_指示内容 A_:
本文を2文で要約してください。
_指示内容 B_:
本文のうち、「つまり自発的に「伝道師」とし」から「オンラインサロンはカルトブランドなのか?」に至るまでの全部を、一字も変えずに書き写してください。
_指示内容 C_:
本文によると、信者になりえる存在として、人間のほかに何が含まれますか？

同書によると、ここで言う「信者」とは、「ブランドとの一体感を持ちつつ、目に見えるさまざまな方法でブランドとの関わりを示す顧客」を意味するのだという。

つまり自発的に「伝道師」としての役割を担うということだ。信者になりえる存在として、人間だけでなく企業、場所、組織も含まれるのが興味深い。われわれが「ブランディング」という単語を聞いたとき、BtoC企業を思い浮かべがちだが、この定義を見るとBtoB企業であってもカルトブランディングは可能なようだ。

「信者の集合体」とあるように、単体の人間や企業が信者となっただけでは、カルトブランドとは呼べない。信者が「集合体」として大きな存在となって初めて、カルトブランドが成立する。

例えば一般企業がブランディングに取り組む場合、当然、利益に結びつけねばならない。ごく少数の信者を獲得しただけでは、ビジネス的に成り立たない。ある程度のサイズ感が必要なのは当然のことだ。また、「目に見えるさまざまな方法でブランドとの関わりを示す」とは、オンライン・オフライン問わず、さまざまな場所でブランドとの関わりを示すということである。

オンラインサロンはカルトブランドなのか?

カルトブランディングの研究者の中には、カルトを「当たり前の存在」「普通の存在」などと指摘する者もいる。犯罪に手を染めるカルト集団も存在する以上、なかなか理解しがたい考え方だ。しかし、北米のカルト研究者らは、先述のとおり「カルト」と「破壊的カルト」を明確に区別する。

_提供情報_:
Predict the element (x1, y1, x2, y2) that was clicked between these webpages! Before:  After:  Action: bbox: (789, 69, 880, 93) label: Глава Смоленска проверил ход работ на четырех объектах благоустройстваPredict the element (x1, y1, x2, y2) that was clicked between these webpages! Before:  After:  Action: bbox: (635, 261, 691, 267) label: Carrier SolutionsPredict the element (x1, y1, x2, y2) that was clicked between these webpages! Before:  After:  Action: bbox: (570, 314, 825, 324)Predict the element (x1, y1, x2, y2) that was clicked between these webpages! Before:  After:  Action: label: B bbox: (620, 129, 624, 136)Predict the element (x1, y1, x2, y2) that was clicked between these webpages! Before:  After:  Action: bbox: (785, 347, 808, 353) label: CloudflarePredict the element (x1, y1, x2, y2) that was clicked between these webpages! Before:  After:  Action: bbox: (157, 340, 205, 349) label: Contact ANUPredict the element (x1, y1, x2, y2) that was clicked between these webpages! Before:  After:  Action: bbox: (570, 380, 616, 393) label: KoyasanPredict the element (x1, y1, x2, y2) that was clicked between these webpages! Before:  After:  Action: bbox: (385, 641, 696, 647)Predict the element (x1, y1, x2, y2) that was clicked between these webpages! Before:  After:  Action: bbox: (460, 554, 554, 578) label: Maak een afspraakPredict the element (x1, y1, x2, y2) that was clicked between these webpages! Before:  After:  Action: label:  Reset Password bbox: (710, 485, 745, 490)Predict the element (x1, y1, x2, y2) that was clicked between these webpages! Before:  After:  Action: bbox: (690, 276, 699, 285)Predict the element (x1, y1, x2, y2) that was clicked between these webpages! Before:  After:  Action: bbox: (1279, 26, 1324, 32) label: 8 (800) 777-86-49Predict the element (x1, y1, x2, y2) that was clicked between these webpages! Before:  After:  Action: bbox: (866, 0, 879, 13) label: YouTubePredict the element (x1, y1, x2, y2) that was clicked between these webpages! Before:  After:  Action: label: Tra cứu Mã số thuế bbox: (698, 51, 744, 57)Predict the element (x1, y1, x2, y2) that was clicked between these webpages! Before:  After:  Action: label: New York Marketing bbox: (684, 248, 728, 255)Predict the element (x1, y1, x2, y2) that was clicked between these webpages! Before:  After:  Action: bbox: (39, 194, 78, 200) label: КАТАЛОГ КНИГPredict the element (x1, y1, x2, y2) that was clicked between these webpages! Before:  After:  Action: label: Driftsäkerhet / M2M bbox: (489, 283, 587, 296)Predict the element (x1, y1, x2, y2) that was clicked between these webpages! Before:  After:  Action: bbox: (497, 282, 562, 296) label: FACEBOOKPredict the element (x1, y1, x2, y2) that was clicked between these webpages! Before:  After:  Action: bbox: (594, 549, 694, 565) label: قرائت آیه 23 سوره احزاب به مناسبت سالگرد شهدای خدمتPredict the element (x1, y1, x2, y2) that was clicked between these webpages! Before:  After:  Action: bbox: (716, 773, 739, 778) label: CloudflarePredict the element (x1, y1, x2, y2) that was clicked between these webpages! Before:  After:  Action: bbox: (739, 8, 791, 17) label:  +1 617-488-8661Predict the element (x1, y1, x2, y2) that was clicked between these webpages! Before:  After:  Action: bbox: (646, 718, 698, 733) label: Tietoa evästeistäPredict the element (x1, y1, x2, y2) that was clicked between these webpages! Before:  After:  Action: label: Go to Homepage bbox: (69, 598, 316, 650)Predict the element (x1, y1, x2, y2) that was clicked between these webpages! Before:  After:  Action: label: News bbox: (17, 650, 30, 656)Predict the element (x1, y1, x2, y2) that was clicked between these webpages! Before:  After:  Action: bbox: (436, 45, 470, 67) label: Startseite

_解答 A_:
カルトブランドの「信者」とは、ブランドとの一体感を持ちつつ目に見えるさまざまな方法でブランドとの関わりを示す顧客を指します。信者には人間だけでなく企業、場所、組織も含まれるため、BtoB企業でもカルトブランディングは可能なようですが、信者が「集合体」として大きな存在となって初めてカルトブランドが成立します。

_解答 B_:
つまり自発的に「伝道師」としての役割を担うということだ。信者になりえる存在として、人間だけでなく企業、場所、組織も含まれるのが興味深い。われわれが「ブランディング」という単語を聞いたとき、BtoC企業を思い浮かべがちだが、この定義を見るとBtoB企業であってもカルトブランディングは可能なようだ。

「信者の集合体」とあるように、単体の人間や企業が信者となっただけでは、カルトブランドとは呼べない。信者が「集合体」として大きな存在となって初めて、カルトブランドが成立する。

例えば一般企業がブランディングに取り組む場合、当然、利益に結びつけねばならない。ごく少数の信者を獲得しただけでは、ビジネス的に成り立たない。ある程度のサイズ感が必要なのは当然のことだ。また、「目に見えるさまざまな方法でブランドとの関わりを示す」とは、オンライン・オフライン問わず、さまざまな場所でブランドとの関わりを示すということである。

オンラインサロンはカルトブランドなのか?

_解答 C_:
企業、場所、組織です。